## [EXERCISE PROMPT]
Lay out every line of the items below as a Markdown table with the columns Row and Item Line, numbering each row in sequence and omitting any blank lines.

━━━ INFORMATION SUPPLIED ━━━

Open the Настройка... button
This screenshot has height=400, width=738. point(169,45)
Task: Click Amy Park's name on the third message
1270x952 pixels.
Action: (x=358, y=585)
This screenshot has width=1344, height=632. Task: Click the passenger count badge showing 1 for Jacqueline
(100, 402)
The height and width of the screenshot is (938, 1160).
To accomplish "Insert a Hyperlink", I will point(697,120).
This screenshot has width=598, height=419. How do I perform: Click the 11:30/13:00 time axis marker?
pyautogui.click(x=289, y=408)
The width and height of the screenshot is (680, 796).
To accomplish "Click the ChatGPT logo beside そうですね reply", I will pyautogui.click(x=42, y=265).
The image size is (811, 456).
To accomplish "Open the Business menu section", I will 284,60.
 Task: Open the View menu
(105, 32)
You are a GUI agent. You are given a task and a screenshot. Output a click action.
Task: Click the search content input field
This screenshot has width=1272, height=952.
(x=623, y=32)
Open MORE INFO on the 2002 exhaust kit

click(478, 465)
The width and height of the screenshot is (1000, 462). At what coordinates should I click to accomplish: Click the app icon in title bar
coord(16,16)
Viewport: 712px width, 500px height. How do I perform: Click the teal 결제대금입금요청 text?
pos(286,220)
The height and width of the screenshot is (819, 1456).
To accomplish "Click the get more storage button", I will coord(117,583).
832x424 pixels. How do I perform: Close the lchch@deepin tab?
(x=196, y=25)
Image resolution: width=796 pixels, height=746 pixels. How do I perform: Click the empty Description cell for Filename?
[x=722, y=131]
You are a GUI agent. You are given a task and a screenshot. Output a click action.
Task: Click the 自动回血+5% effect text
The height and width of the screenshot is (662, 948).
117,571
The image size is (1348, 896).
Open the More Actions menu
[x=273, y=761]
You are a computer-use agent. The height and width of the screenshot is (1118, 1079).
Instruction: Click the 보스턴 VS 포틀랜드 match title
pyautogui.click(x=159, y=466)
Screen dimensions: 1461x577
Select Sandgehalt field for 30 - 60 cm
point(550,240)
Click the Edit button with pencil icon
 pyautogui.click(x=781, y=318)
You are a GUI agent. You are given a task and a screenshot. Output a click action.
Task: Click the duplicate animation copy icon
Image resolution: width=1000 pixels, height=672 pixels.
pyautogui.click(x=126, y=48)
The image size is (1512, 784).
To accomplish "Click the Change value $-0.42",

━━━

## [WRITTEN ANSWER]
| Row | Item Line |
|---|---|
| 1 | Open the Настройка... button |
| 2 | This screenshot has height=400, width=738. point(169,45) |
| 3 | Task: Click Amy Park's name on the third message |
| 4 | 1270x952 pixels. |
| 5 | Action: (x=358, y=585) |
| 6 | This screenshot has width=1344, height=632. Task: Click the passenger count badge showing 1 for Jacqueline |
| 7 | (100, 402) |
| 8 | The height and width of the screenshot is (938, 1160). |
| 9 | To accomplish "Insert a Hyperlink", I will point(697,120). |
| 10 | This screenshot has width=598, height=419. How do I perform: Click the 11:30/13:00 time axis marker? |
| 11 | pyautogui.click(x=289, y=408) |
| 12 | The width and height of the screenshot is (680, 796). |
| 13 | To accomplish "Click the ChatGPT logo beside そうですね reply", I will pyautogui.click(x=42, y=265). |
| 14 | The image size is (811, 456). |
| 15 | To accomplish "Open the Business menu section", I will 284,60. |
| 16 |  Task: Open the View menu |
| 17 | (105, 32) |
| 18 | You are a GUI agent. You are given a task and a screenshot. Output a click action. |
| 19 | Task: Click the search content input field |
| 20 | This screenshot has width=1272, height=952. |
| 21 | (x=623, y=32) |
| 22 | Open MORE INFO on the 2002 exhaust kit |
| 23 | click(478, 465) |
| 24 | The width and height of the screenshot is (1000, 462). At what coordinates should I click to accomplish: Click the app icon in title bar |
| 25 | coord(16,16) |
| 26 | Viewport: 712px width, 500px height. How do I perform: Click the teal 결제대금입금요청 text? |
| 27 | pos(286,220) |
| 28 | The height and width of the screenshot is (819, 1456). |
| 29 | To accomplish "Click the get more storage button", I will coord(117,583). |
| 30 | 832x424 pixels. How do I perform: Close the lchch@deepin tab? |
| 31 | (x=196, y=25) |
| 32 | Image resolution: width=796 pixels, height=746 pixels. How do I perform: Click the empty Description cell for Filename? |
| 33 | [x=722, y=131] |
| 34 | You are a GUI agent. You are given a task and a screenshot. Output a click action. |
| 35 | Task: Click the 自动回血+5% effect text |
| 36 | The height and width of the screenshot is (662, 948). |
| 37 | 117,571 |
| 38 | The image size is (1348, 896). |
| 39 | Open the More Actions menu |
| 40 | [x=273, y=761] |
| 41 | You are a computer-use agent. The height and width of the screenshot is (1118, 1079). |
| 42 | Instruction: Click the 보스턴 VS 포틀랜드 match title |
| 43 | pyautogui.click(x=159, y=466) |
| 44 | Screen dimensions: 1461x577 |
| 45 | Select Sandgehalt field for 30 - 60 cm |
| 46 | point(550,240) |
| 47 | Click the Edit button with pencil icon |
| 48 |  pyautogui.click(x=781, y=318) |
| 49 | You are a GUI agent. You are given a task and a screenshot. Output a click action. |
| 50 | Task: Click the duplicate animation copy icon |
| 51 | Image resolution: width=1000 pixels, height=672 pixels. |
| 52 | pyautogui.click(x=126, y=48) |
| 53 | The image size is (1512, 784). |
| 54 | To accomplish "Click the Change value $-0.42", |